Tuesday, February 19, 2013

Restaurant review Soif, 27 Battersea Rise, London.



EM Forster once wrote an essay called "Battersea Rise". It was the name of the house where his great-aunt, Marianne Thornton, lived, a very grand place somewhere among the huge Edwardian mansions around Clapham Common. The Rise itself never had many pretensions, however. It's a strip of London's South Circular up which, in the 1960s, enormous car-transporter lorries used to run through the night and make the houses shake.

How do I know? Because, dear reader, Battersea Rise was where I grew up between the ages of 10 and 18. I know every inch of it.

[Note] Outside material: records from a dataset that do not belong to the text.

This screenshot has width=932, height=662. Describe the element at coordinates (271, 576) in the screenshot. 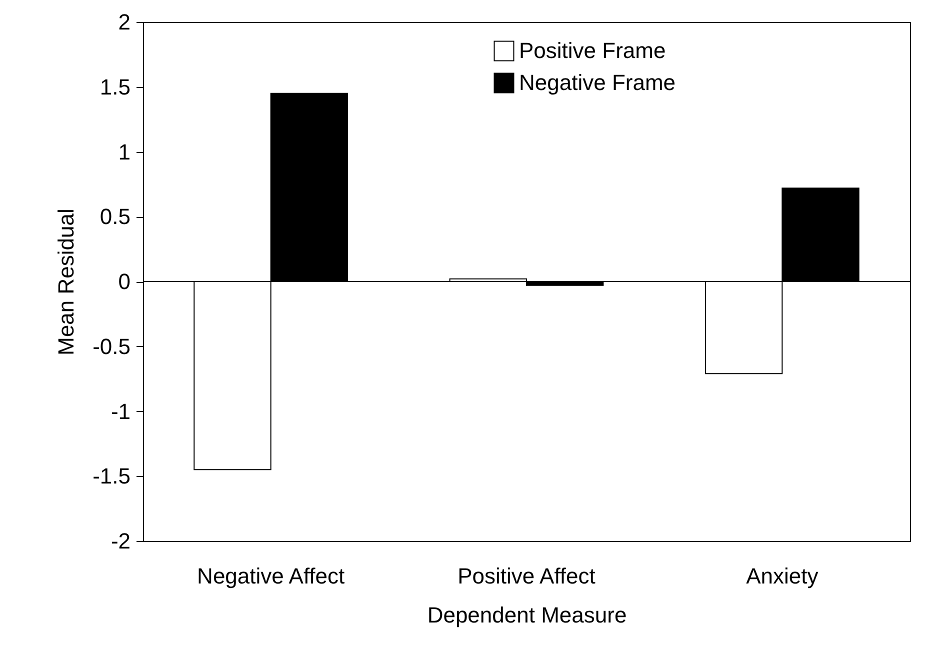

I see `x-tick-label: Negative Affect` at that location. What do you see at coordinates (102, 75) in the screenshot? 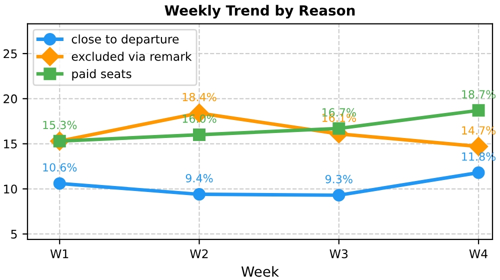
I see `legend-label: paid seats` at bounding box center [102, 75].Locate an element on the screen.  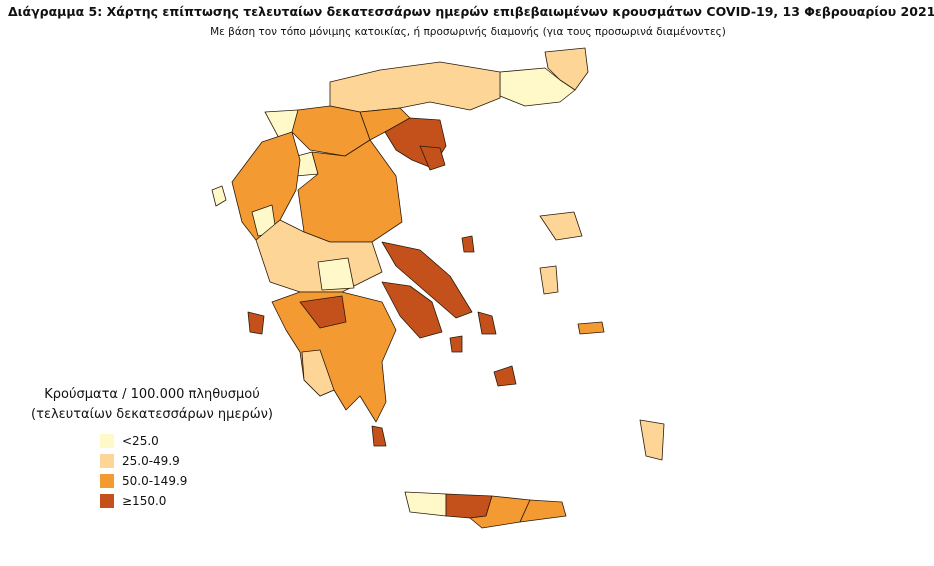
legend-title: (τελευταίων δεκατεσσάρων ημερών) is located at coordinates (152, 414). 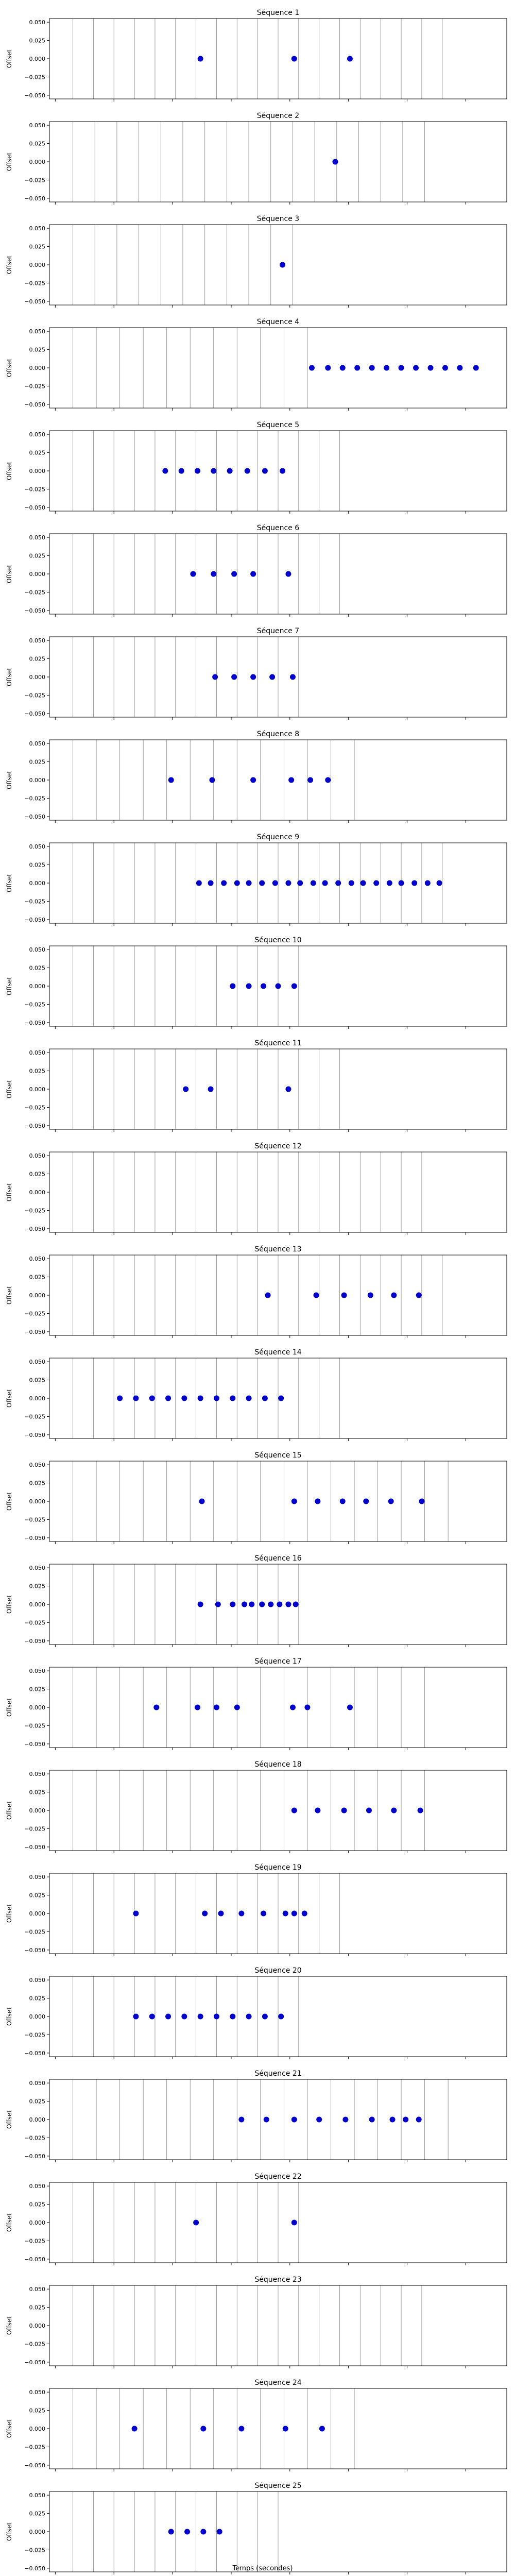 What do you see at coordinates (278, 425) in the screenshot?
I see `panel-title: Séquence 5` at bounding box center [278, 425].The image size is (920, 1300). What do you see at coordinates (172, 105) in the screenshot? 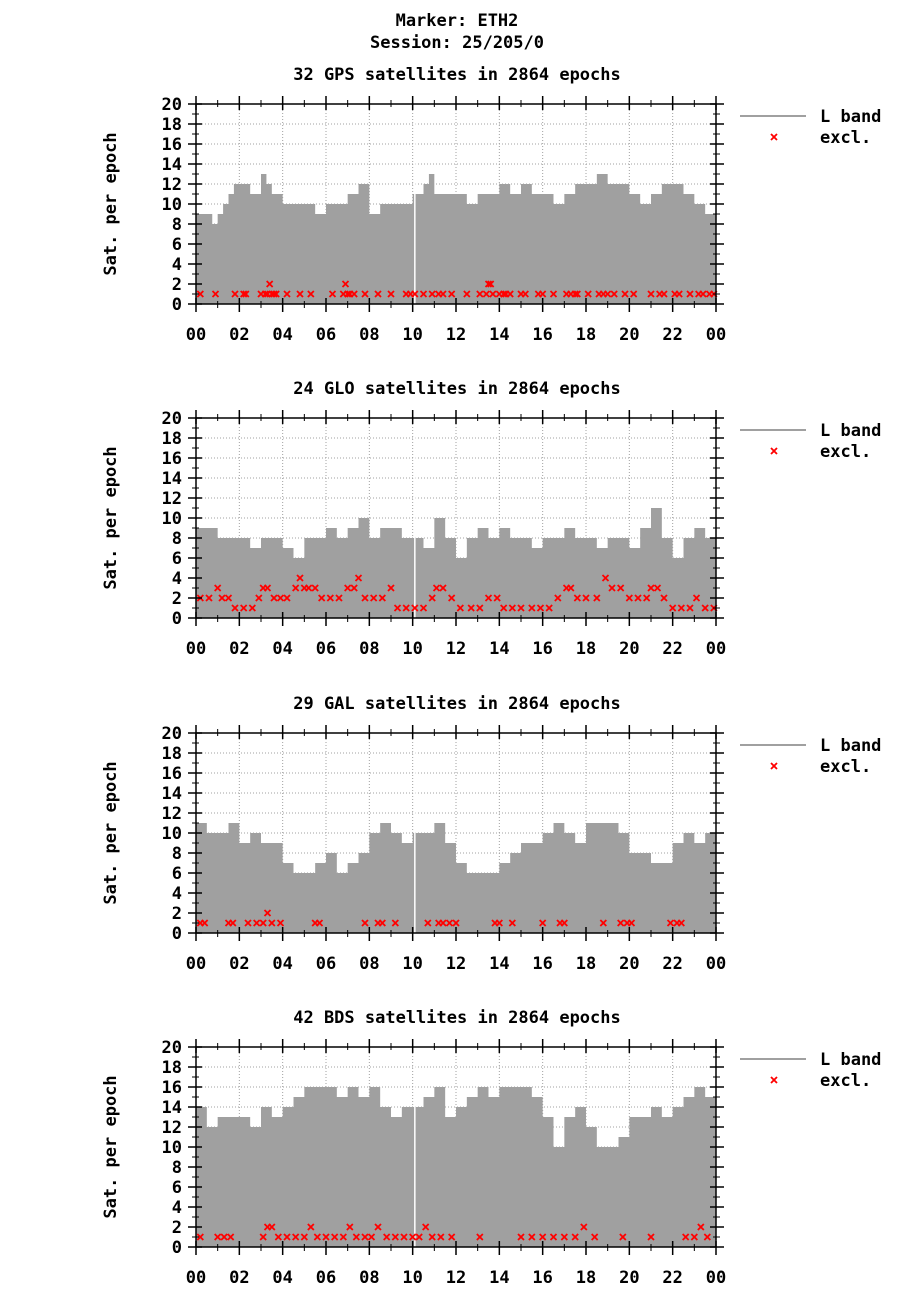
I see `y-tick-label: 20` at bounding box center [172, 105].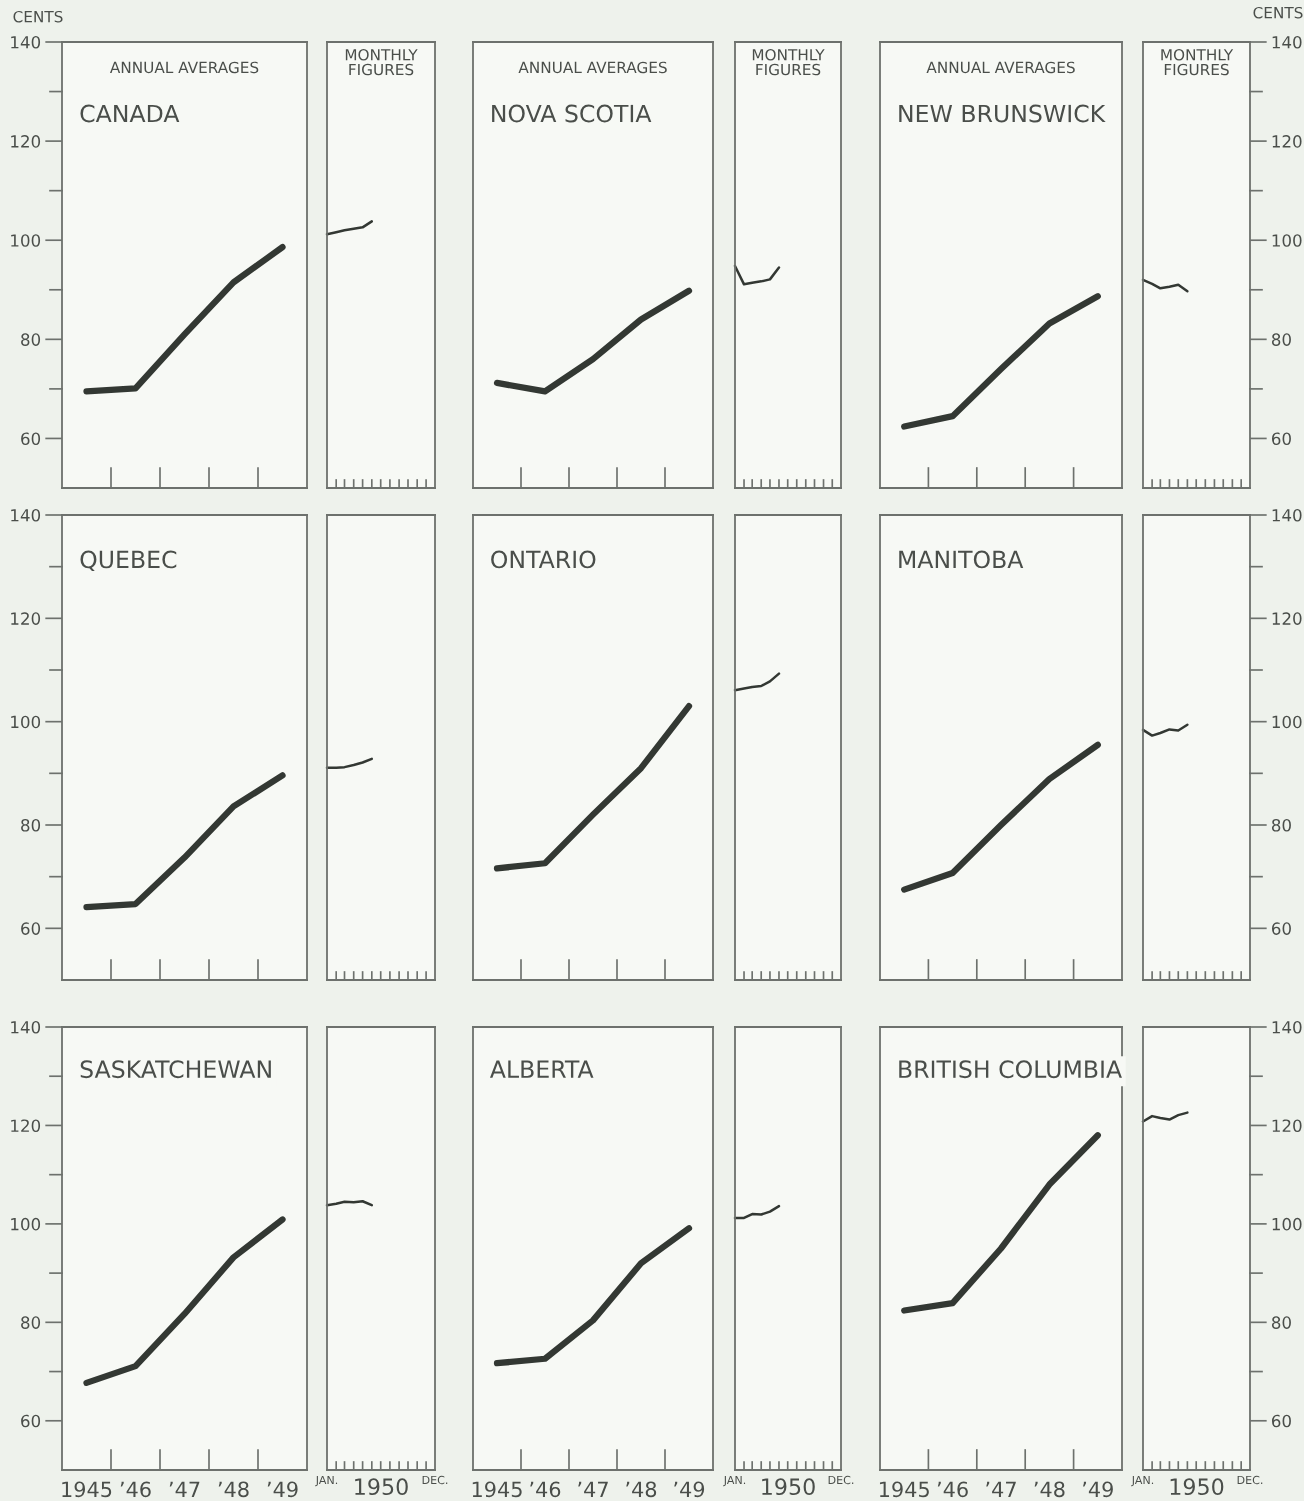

I remember when, across the road from our house at No 8, you'd find Midwinters the grocers, Kalsi the chemist, Edwardes the furniture store, plus a butcher and a baker.
I remember when Battersea began to change from grotty up-the-Junction rat hole to a rather fashionable suburb; it was when Acquired Taste appeared, the first wine shop-cum-delicatessen with its array of posh clarets and French cheeses and the salutation in the window that asked passers-by, rather snootily, "Why cross the river?". (On the other side of the Rise, the newspaper shop put a jar of peaches in the window, with a cheeky sign that read: "We got peaches in brandy and we sell fags. Why cross the road?".)